- _Written task_: Reproduce the lines of the material between the one containing "Click the blue 企业认证" and the one containing "pyautogui.click(x=205, y=96)", inclusive, with no changes.

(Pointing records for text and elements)
►

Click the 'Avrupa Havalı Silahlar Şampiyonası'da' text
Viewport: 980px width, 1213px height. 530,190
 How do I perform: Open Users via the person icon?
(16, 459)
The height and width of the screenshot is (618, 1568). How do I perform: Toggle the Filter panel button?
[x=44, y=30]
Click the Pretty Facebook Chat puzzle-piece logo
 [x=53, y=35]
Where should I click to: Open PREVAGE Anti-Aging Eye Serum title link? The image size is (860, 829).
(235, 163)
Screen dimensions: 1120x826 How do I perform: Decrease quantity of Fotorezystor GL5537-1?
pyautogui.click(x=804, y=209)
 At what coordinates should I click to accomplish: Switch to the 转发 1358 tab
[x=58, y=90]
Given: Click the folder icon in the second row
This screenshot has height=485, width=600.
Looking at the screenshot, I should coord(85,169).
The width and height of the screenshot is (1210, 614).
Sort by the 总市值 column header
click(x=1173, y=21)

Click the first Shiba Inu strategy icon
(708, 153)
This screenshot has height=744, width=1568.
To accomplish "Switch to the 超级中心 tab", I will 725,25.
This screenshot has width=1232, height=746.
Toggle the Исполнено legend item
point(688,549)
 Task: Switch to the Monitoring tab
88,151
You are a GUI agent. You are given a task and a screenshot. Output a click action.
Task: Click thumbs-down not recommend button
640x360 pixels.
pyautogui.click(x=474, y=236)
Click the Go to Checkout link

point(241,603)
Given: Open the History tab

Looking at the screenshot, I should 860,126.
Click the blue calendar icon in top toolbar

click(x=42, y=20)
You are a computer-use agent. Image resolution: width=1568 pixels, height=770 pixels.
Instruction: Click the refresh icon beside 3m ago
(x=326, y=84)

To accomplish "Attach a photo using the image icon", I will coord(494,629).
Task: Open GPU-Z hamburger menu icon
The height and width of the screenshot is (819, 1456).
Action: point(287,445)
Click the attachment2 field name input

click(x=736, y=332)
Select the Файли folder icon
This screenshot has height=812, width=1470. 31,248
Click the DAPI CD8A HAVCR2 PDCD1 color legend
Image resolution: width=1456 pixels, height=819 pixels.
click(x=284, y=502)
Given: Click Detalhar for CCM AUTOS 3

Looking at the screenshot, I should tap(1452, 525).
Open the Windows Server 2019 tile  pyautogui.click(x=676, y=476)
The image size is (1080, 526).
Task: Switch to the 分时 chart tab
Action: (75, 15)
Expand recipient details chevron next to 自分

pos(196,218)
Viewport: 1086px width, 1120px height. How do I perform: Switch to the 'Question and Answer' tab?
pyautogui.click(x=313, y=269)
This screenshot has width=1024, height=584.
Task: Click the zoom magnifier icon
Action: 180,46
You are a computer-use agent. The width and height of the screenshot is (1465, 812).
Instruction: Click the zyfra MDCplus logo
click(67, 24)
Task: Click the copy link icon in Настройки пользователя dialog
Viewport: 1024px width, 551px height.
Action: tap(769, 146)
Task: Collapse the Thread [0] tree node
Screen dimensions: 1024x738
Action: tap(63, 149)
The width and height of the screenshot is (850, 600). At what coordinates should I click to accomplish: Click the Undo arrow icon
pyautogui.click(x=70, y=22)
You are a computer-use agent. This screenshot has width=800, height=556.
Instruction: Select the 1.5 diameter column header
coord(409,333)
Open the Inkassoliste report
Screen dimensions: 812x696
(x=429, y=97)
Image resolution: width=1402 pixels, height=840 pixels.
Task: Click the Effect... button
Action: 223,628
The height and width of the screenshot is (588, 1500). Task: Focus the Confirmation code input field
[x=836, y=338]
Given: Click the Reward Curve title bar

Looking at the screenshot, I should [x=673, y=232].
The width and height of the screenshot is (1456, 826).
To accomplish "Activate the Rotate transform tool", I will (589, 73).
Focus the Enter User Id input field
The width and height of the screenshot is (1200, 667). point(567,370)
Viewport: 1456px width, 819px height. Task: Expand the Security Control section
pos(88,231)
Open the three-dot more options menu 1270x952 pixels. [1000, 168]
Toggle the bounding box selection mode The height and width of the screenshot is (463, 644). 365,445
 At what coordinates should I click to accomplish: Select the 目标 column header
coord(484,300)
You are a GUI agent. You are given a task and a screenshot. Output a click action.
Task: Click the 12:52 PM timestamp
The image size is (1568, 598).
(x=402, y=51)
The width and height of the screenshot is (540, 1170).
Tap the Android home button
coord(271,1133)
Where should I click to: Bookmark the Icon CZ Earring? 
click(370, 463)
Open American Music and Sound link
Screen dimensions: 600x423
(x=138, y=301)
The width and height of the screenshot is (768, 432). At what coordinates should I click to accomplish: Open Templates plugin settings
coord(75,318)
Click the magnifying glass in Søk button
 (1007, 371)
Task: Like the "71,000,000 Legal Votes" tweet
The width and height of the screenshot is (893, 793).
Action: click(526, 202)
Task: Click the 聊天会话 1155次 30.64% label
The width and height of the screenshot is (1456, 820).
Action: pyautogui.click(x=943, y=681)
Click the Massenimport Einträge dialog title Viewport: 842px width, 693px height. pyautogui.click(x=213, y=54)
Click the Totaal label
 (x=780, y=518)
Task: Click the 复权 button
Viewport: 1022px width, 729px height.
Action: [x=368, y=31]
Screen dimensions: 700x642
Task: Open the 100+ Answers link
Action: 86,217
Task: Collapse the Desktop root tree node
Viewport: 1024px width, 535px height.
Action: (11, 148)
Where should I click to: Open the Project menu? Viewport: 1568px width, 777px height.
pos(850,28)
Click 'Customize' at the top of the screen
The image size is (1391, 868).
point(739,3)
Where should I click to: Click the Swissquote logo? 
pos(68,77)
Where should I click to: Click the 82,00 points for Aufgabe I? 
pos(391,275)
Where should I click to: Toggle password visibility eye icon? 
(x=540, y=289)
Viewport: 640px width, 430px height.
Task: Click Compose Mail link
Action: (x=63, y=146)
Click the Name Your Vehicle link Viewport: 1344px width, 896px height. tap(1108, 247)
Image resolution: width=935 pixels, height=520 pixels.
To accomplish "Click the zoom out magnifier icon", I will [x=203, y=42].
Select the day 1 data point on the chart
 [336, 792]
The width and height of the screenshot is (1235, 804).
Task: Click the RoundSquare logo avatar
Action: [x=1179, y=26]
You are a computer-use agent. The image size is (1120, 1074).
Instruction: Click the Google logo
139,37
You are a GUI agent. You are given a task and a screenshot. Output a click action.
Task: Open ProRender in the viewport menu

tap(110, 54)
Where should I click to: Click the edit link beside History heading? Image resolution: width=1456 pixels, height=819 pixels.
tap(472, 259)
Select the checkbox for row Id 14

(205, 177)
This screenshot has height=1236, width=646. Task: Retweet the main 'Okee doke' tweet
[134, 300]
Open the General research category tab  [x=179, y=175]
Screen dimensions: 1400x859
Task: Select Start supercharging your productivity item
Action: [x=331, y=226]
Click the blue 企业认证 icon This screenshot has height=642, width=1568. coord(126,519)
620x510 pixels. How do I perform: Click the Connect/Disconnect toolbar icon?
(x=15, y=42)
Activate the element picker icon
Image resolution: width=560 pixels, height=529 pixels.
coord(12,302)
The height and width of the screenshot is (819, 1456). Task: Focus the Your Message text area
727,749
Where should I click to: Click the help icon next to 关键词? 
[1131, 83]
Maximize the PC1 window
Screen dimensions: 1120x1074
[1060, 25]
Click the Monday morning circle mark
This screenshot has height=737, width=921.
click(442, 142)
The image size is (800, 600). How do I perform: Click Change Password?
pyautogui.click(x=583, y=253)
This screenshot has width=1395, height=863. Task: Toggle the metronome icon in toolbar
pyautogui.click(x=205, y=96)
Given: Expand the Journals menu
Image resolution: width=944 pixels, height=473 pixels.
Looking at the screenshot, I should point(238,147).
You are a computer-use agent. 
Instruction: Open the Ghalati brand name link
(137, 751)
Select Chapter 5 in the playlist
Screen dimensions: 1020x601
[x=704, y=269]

◄

- _Solution to the exercise_:
Click the blue 企业认证 icon This screenshot has height=642, width=1568. coord(126,519)
620x510 pixels. How do I perform: Click the Connect/Disconnect toolbar icon?
(x=15, y=42)
Activate the element picker icon
Image resolution: width=560 pixels, height=529 pixels.
coord(12,302)
The height and width of the screenshot is (819, 1456). Task: Focus the Your Message text area
727,749
Where should I click to: Click the help icon next to 关键词? 
[1131, 83]
Maximize the PC1 window
Screen dimensions: 1120x1074
[1060, 25]
Click the Monday morning circle mark
This screenshot has height=737, width=921.
click(442, 142)
The image size is (800, 600). How do I perform: Click Change Password?
pyautogui.click(x=583, y=253)
This screenshot has width=1395, height=863. Task: Toggle the metronome icon in toolbar
pyautogui.click(x=205, y=96)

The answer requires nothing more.